Tax Forms: Why Make Things Simple When You Can Make Them Complicated
Experience shows they might not be.
On 1 January 2013, an amendment to the tax code came into effect, whereby the information required by the tax office will now be specified in the printed or electronic tax form itself, not in the law. Previously, all taxpayer obligations were set out in the tax code; tax forms were available merely to facilitate tax filing.
The Ministry of Finance’s power to issue tax forms is limited only by a general condition that only certain information may be requested, namely that which follows from the basic objectives of tax administration, such as information needed to assess and determine taxes correctly, ensuring tax payments, the procedure avoiding undue delay and cost, cooperation, and the principle of legality.
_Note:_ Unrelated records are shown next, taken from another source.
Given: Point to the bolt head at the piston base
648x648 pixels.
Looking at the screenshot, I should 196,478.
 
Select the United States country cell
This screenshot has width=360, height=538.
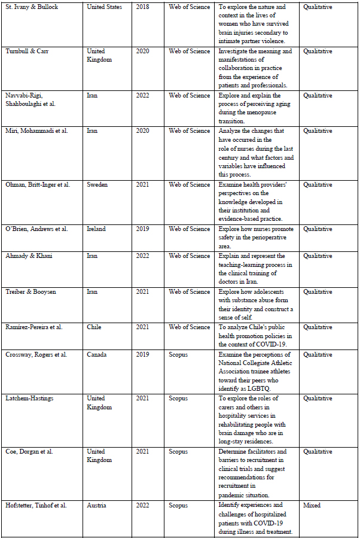(105, 7)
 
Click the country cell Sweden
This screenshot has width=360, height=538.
(97, 185)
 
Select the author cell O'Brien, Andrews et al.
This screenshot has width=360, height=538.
(36, 229)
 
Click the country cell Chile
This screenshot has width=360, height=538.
(95, 327)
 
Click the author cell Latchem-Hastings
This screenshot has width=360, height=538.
(30, 399)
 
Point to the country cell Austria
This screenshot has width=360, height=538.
(97, 506)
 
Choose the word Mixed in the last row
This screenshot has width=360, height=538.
(312, 506)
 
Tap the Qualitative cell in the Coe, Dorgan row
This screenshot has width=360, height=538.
(318, 452)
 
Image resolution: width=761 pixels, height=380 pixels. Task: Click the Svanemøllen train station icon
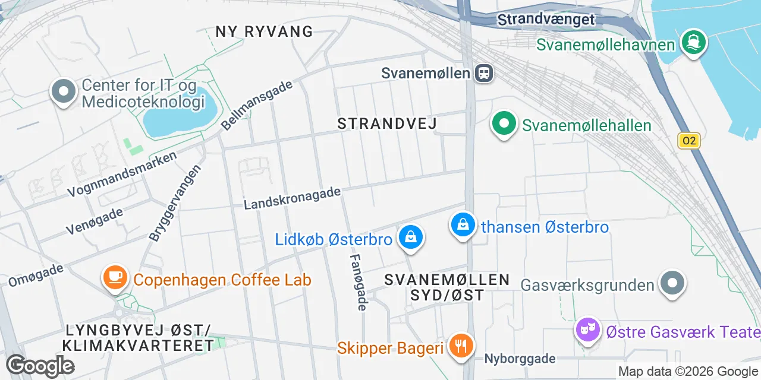tap(485, 73)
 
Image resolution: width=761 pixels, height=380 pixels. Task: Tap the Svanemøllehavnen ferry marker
tap(693, 43)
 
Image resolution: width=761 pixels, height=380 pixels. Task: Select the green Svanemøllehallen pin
tap(504, 124)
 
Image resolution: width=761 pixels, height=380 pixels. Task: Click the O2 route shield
tap(689, 141)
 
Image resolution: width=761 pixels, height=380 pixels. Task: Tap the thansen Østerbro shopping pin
tap(463, 225)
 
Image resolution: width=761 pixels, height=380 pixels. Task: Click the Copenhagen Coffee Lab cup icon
tap(115, 277)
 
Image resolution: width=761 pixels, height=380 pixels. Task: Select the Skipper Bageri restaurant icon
tap(460, 345)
A precise list of the information that must be included in tax forms has not, however, been defined. According to the explanatory report accompanying the amendment to the tax code, this is due to the rapid development of technologies (remote access to data and registers) and also because additional information was often requested in printed forms even though it was not listed in the relevant legislation.
New tax forms sans law
From 2013 onwards, tax forms may be modified by the Ministry of Finance without the need to change the information set out in the law itself. I would hate to imagine, in this regard, that state officials intend to change various forms, however, particularly given the ever increasing administrative burden of state administration and widespread political pressure aimed at reducing the number of state officials.
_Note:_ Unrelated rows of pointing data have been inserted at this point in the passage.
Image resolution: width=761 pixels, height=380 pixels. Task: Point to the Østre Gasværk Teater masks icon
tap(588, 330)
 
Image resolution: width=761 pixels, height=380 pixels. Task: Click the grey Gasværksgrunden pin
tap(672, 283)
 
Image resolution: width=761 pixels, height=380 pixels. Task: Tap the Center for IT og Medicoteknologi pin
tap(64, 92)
Nevertheless, I have certain doubts when it comes to filling in pre-determined boxes in printed forms. Experience shows that additional documents are often required for voluntary VAT registration, such as agreements concluded with business partners on future performance. These documents are requested either on the basis of the tax office’s internal instructions or in order to verify the information in the form. But there is nothing simpler than omitting new obligations from the tax code, slapping them into a box with instructions, and marking everything in the form required information.
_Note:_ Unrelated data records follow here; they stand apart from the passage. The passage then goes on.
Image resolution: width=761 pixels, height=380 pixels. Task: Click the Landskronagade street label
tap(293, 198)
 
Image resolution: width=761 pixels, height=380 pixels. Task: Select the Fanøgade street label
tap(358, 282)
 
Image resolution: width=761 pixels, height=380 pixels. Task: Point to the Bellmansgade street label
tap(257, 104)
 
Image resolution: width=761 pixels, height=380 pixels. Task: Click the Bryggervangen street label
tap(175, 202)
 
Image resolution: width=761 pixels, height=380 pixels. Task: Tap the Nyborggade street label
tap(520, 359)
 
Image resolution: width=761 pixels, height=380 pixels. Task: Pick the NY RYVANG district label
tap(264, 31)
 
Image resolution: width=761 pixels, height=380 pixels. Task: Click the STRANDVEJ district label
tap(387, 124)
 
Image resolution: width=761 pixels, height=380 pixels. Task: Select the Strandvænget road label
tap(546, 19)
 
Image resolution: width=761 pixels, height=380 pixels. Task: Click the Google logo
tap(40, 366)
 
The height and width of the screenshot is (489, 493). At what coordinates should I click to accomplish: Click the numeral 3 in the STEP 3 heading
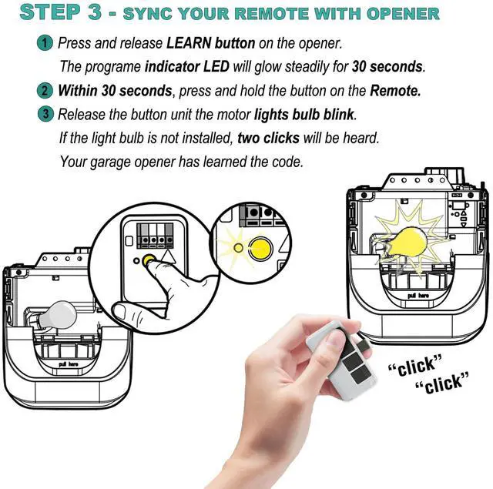point(95,12)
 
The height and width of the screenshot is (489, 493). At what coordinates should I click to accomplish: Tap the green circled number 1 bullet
point(45,43)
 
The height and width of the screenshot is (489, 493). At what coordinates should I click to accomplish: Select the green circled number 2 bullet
point(45,91)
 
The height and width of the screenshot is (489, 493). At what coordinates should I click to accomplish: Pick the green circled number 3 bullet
point(45,114)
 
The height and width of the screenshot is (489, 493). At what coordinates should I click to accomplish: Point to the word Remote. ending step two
point(395,91)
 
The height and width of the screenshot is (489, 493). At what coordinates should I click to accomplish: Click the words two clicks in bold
point(268,138)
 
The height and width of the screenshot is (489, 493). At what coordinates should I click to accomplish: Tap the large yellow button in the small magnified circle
point(260,248)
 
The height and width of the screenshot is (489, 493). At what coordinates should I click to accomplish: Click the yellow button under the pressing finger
point(148,260)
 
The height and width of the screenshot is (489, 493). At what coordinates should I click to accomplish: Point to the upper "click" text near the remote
point(416,365)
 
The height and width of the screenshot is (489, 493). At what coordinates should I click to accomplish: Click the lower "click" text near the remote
point(442,383)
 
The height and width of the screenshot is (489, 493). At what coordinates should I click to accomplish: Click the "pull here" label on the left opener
point(68,364)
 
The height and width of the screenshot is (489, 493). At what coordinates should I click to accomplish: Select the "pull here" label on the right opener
point(418,296)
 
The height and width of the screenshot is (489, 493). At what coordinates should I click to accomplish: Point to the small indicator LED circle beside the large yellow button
point(239,248)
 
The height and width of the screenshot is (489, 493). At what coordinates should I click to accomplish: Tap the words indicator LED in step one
point(186,67)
I believe that, in order to give taxpayers greater legal certainty, our legislators could certainly have chosen an easier way to make certain information compulsory. Powers could have been expressly granted to the Ministry of Finance in the tax code, and the Ministry could then establish the form.
Most taxpayers no doubt expect to encounter administrative burdens when dealing with state authorities. An honest taxpayer first and foremost wants to run his business and not be tied up in useless bureaucracy. On the other hand, the Ministry of Finance should follow one of the objectives of tax administration, i.e. to act so as to avoid excess cost to the taxpayer. This may lead to simplifying the tax registration or tax return form, which would help create a positive business environment in the Czech Republic.
The tax office has other ways to verify certain facts, tax claims, and other taxpayer duties, such as various procedures explicitly set forth in the tax code. Only time will tell which direction the Ministry of Finance chooses and whether the forms will in fact be simplified.